[PATCH 0/3] IOVA allocation improvements for iommu-dma
From: Sunil Kovvuri <hidden>
Date: 2017-03-16 13:18:57
Also in:
linux-iommu
On Wed, Mar 15, 2017 at 7:03 PM, Robin Murphy [off-list ref] wrote:
Hi all, Here's the first bit of lock contention removal to chew on - feedback welcome! Note that for the current users of the io-pgtable framework, this is most likely to simply push more contention onto the io-pgtable lock, so may not show a great improvement alone. Will and I both have rough proof-of-concept implementations of lock-free io-pgtable code which we need to sit down and agree on at some point, hopefullt fairly soon.

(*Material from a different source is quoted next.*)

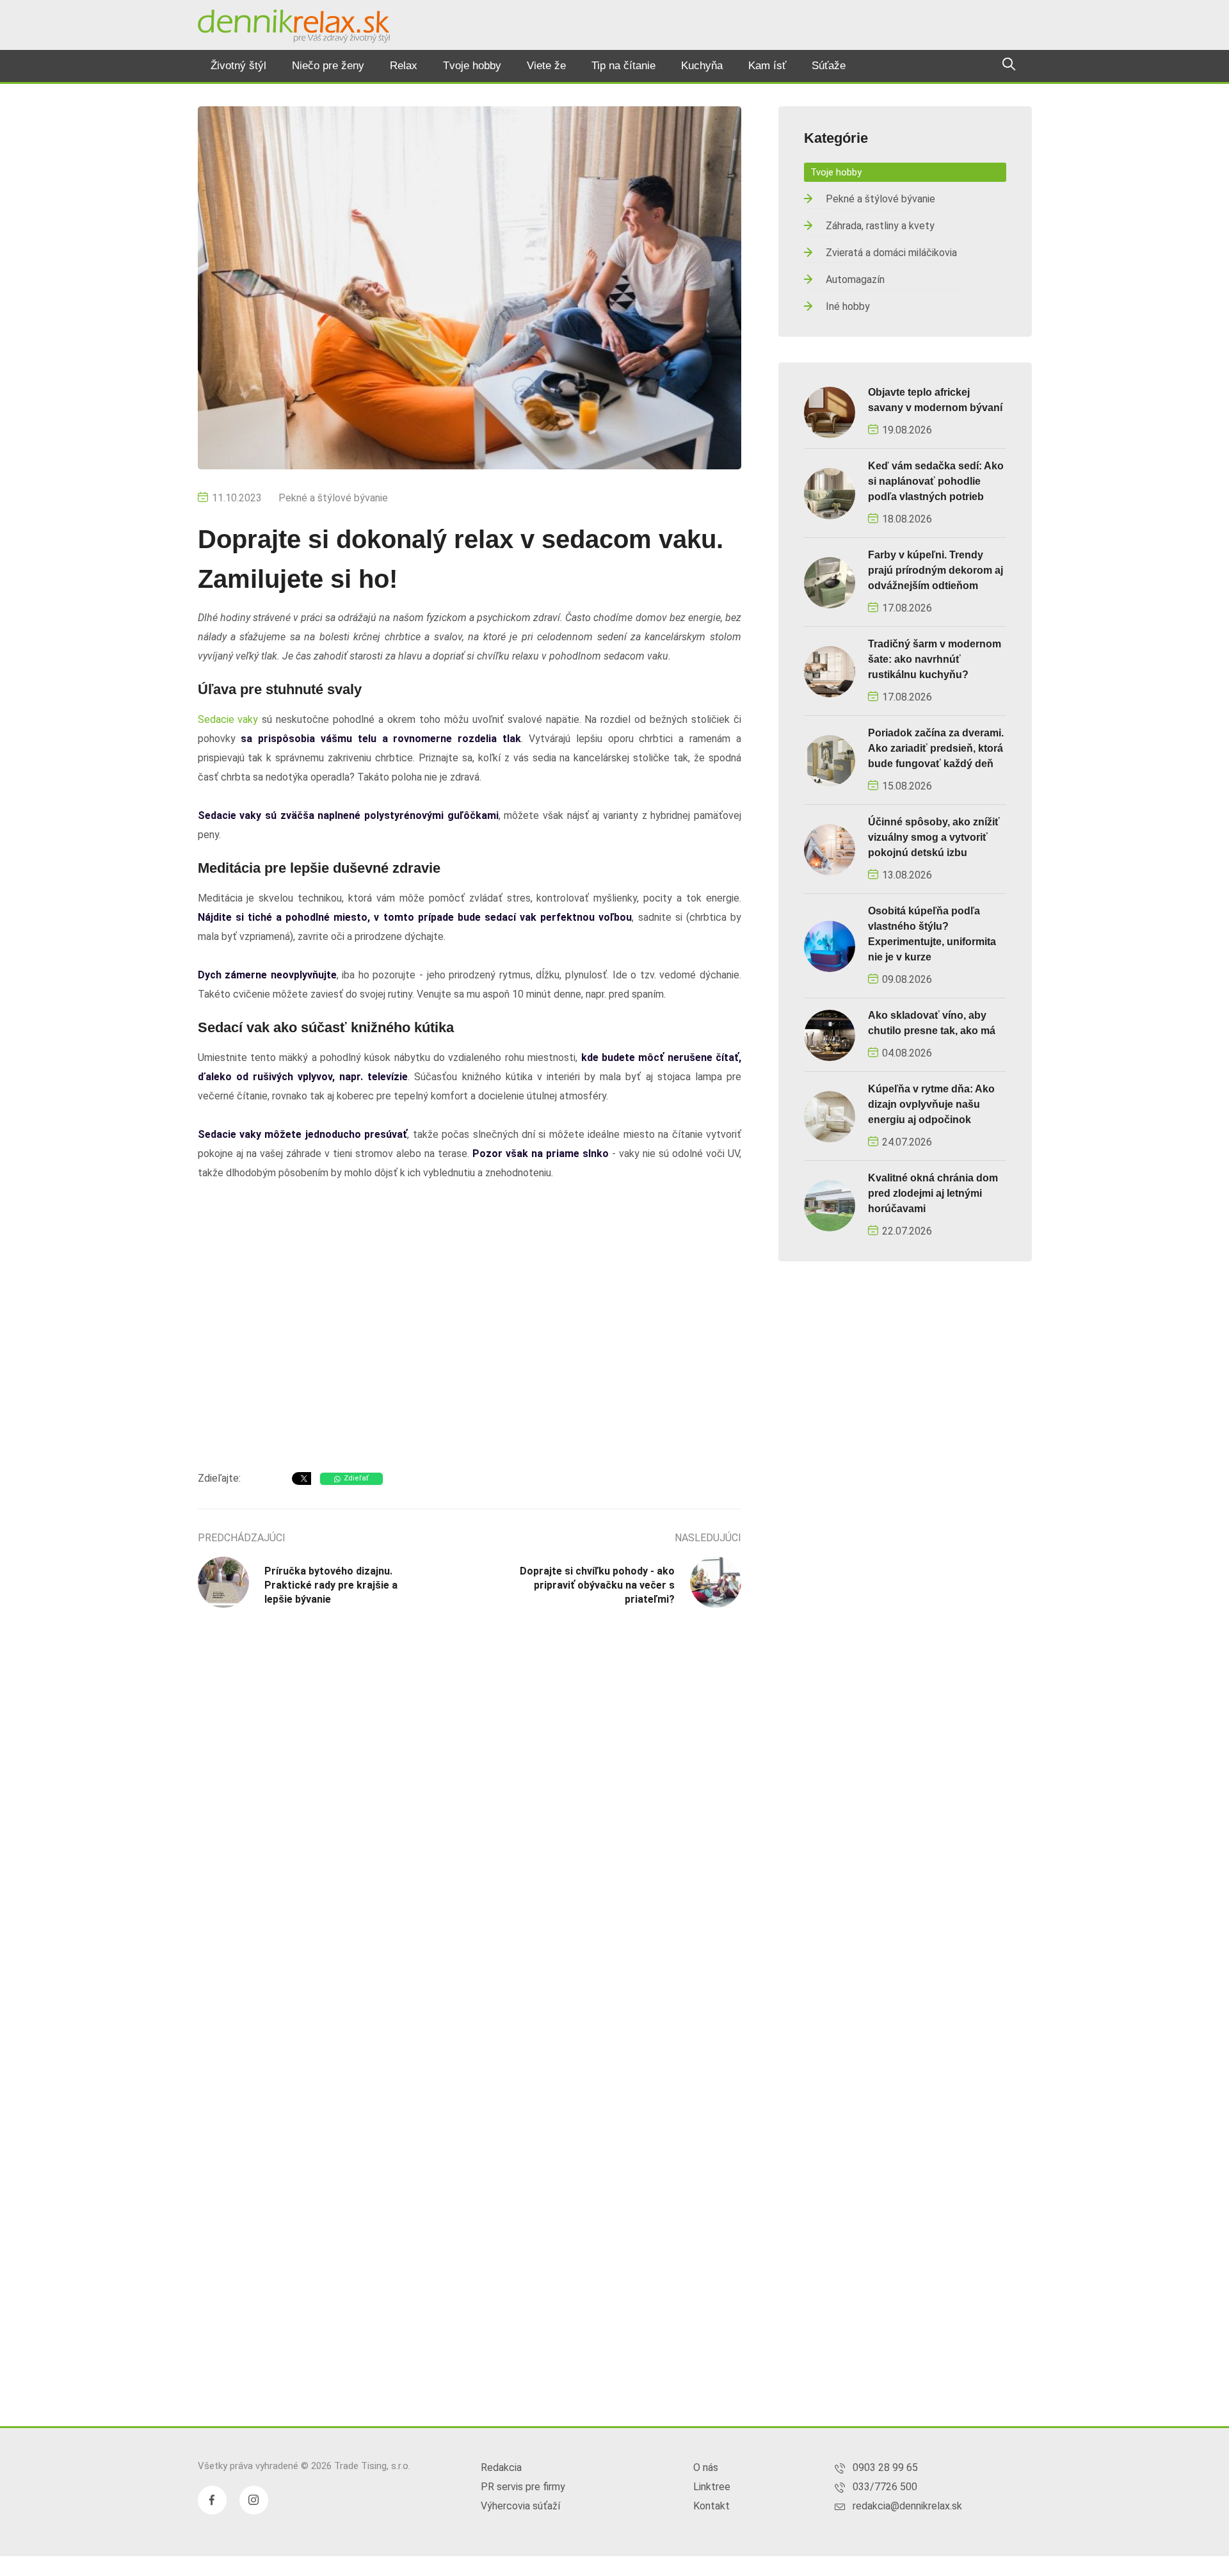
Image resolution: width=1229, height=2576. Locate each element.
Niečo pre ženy (328, 66)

Thanks for working on this. As you said, it's indeed pushing lock contention down to pgtable lock from iova rbtree lock but now morethan lock I see issue is with yielding CPU while waiting for tlb_sync. Below are some numbers. I have tweaked '__arm_smmu_tlb_sync' in SMMUv2 driver i.e basically removed cpu_relax() and udelay() to make it a busy loop. Before: 1.1 Gbps With your patches: 1.45Gbps With your patches + busy loop in tlb_sync: 7Gbps If we reduce pgtable contention a bit With your patches + busy loop in tlb_sync + Iperf threads reduced to 8 from 16: ~9Gbps So looks like along with pgtable lock, some optimization can be done to tlb_sync code as well. Thanks, Sunil.